I'm thinking in the following flow in which the caller/attacker would
get an unlimited call (but a limited CDR duration):
--------------------------------------------------------------------------
attacker Kamailio (Acc) gateway
INVITE (CSeq 12) ------>
<-------- 407 Proxy Auth
INVITE (CSeq 13) ------>
INVITE (CSeq 13) ------>
<------------------- 200 Ok
<------------------- 200 Ok
<< Acc START >>
ACK (CSeq 13) ----------->
ACK (CSeq 13) ----------->
<******************* RTP ************************>
# Fraudulent BYE !!!
BYE (CSeq 10) ----------->
<< Acc STOP >>
BYE (CSeq 10) ----------->
<-- 500 Req Out of Order
<-- 500 Req Out of Order
--------------------------------------------------------------------------
The call hasn't finished, but Kamailio has ended the accounting for
this call since it received a BYE. And this BYE will generate a
correct ACC Stop action (since it matches From_tag, To_tag and
Call-ID).
I think this is *VERY* dangerous and I hope I'm wrong.
Would help the dialog module here? does the dialog module check the
CSeq of the BYE in some way and could it prevent Kamailio from
generating the ACC STOP action? (I don't think so).
I've also asked in SIP-implementors and an idea could be generating
the ACC STOP action when receiving the 200 OK for the BYE (and not
when receiving the BYE itself).
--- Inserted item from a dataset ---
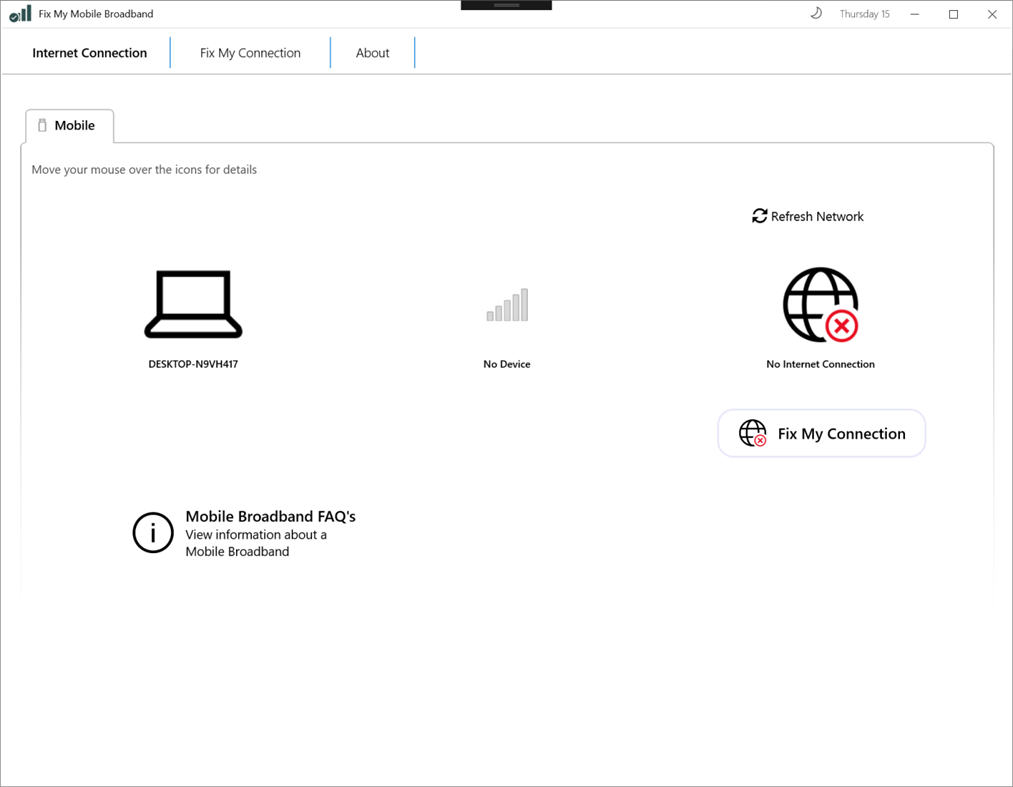
Task: Click the Refresh Network label
Action: 817,216
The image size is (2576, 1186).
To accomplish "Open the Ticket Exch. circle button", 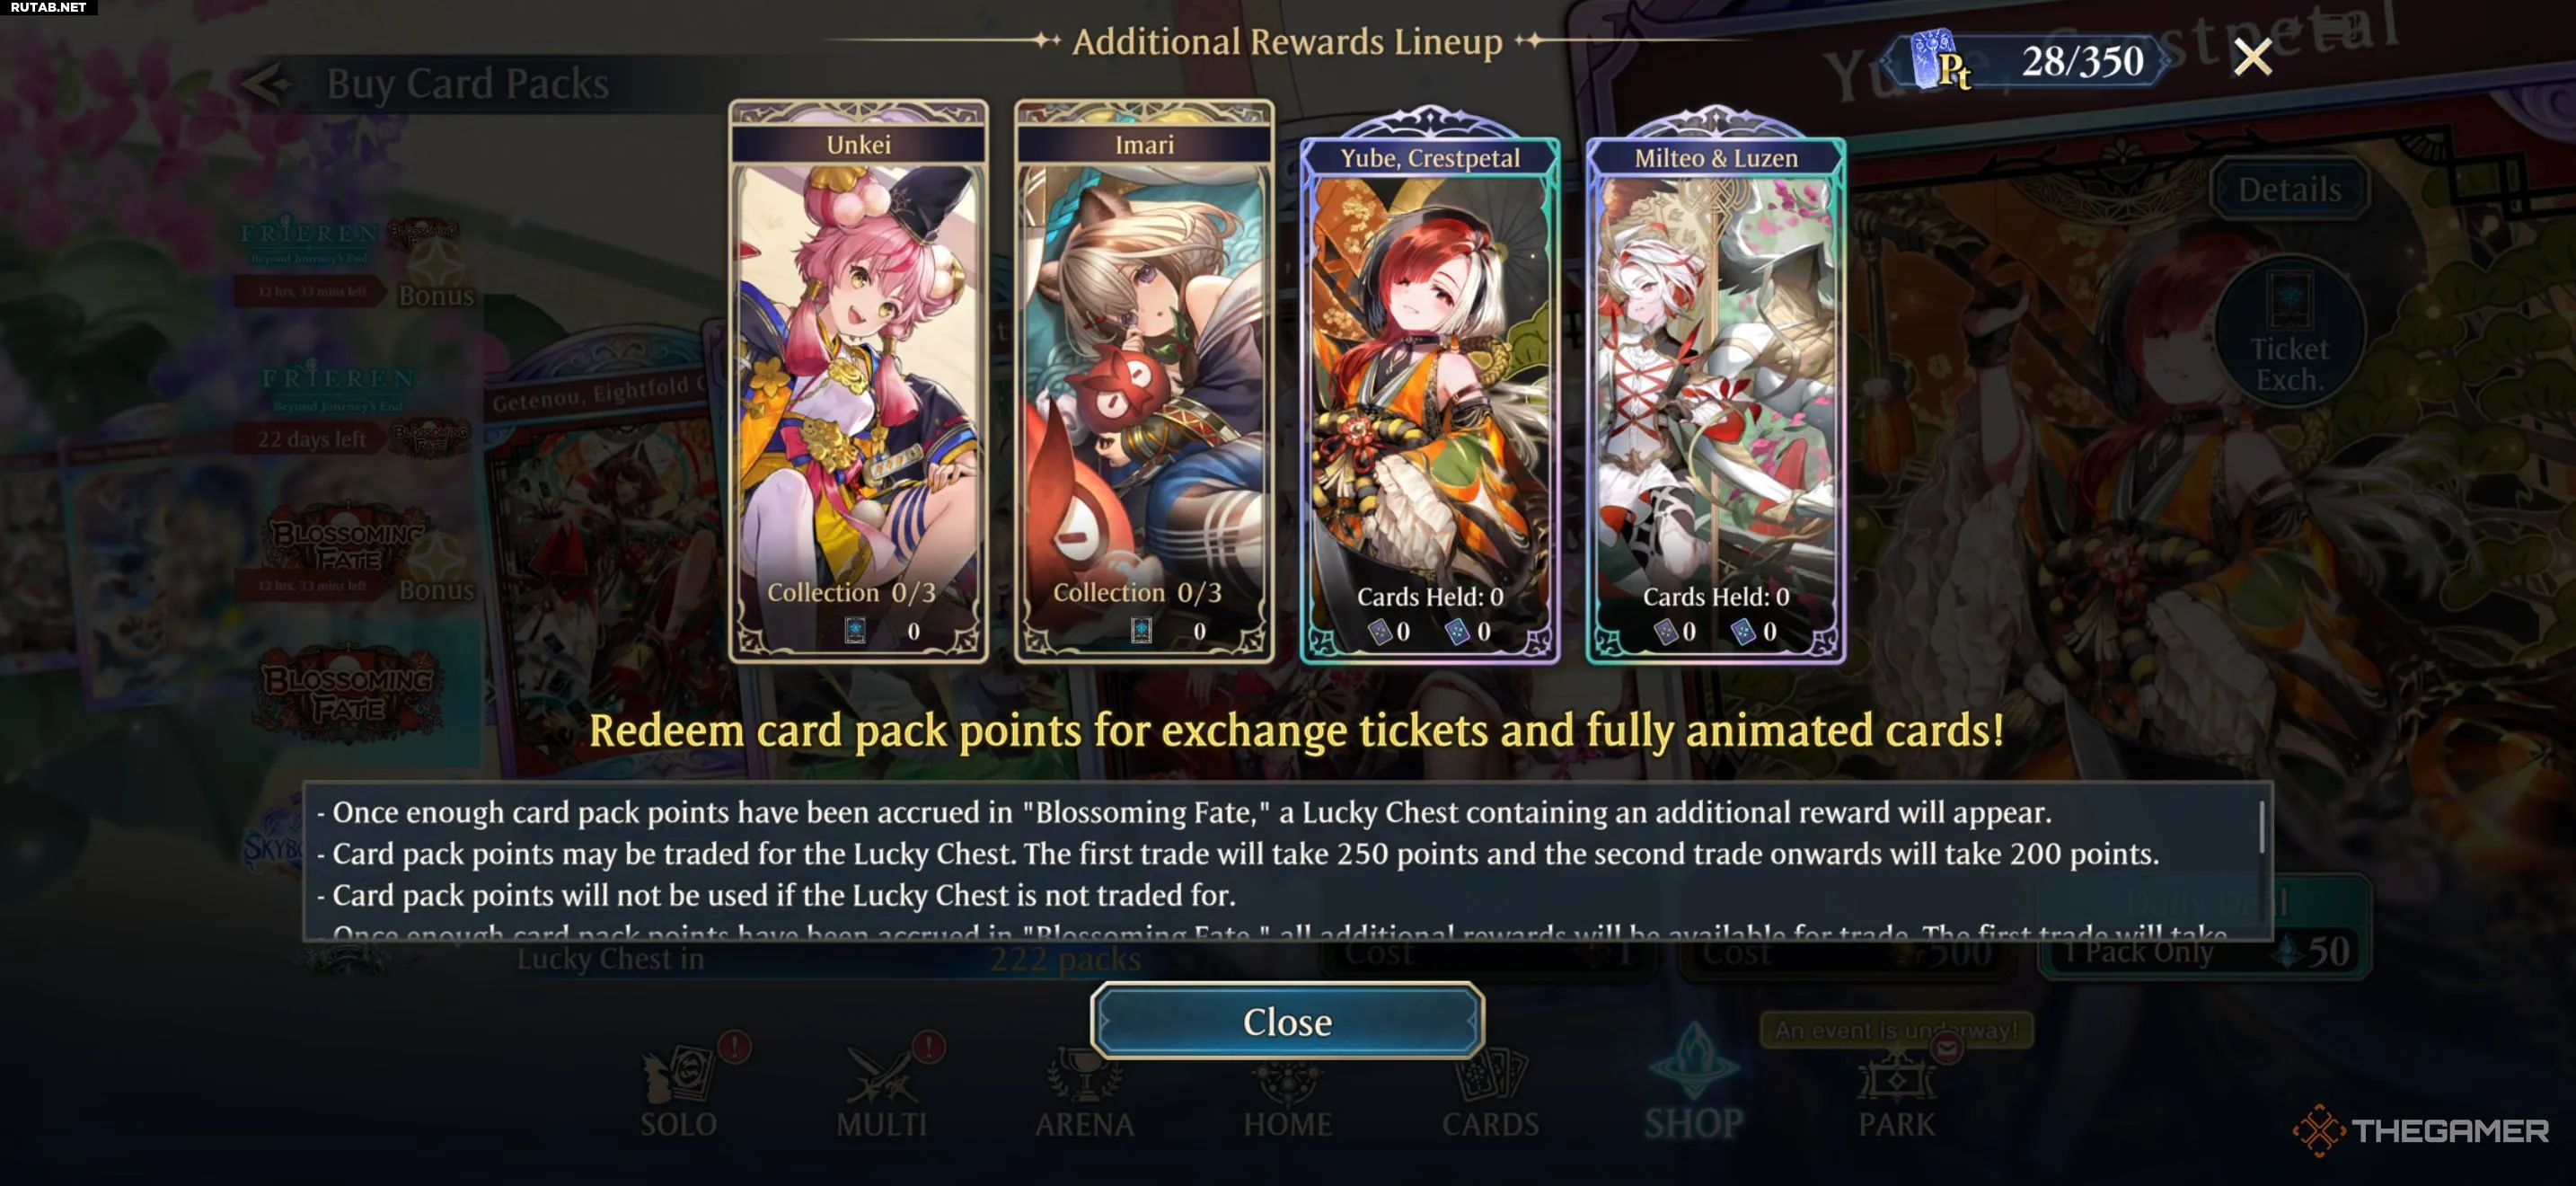I will tap(2289, 331).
Of course this will be valid when the
gateway is the recipient of the BYE (and we know the gateway is not an
"attacker"), but this is not valid when the recipient of the BYE is an
user since it could send no reply for the BYE.
The only solution I see is:
- Using the dialog module, Kamailio should check the CSeq value in the BYE.
1) Kamailio should forward the BYE just in case the CSeq is higher
than the actual CSeq for this dialog direction.
2) Kamailio should generate the ACC STOP action just in case the CSeq
is higher than the actual CSeq for this dialog direction.
Both 1) and 2) are needed since a gateway could accept a BYE with
wrong CSeq. In this case the call is ended but the accounting STOP
action doesn't exist (infinite call).
But I think this is too complex, isn't it?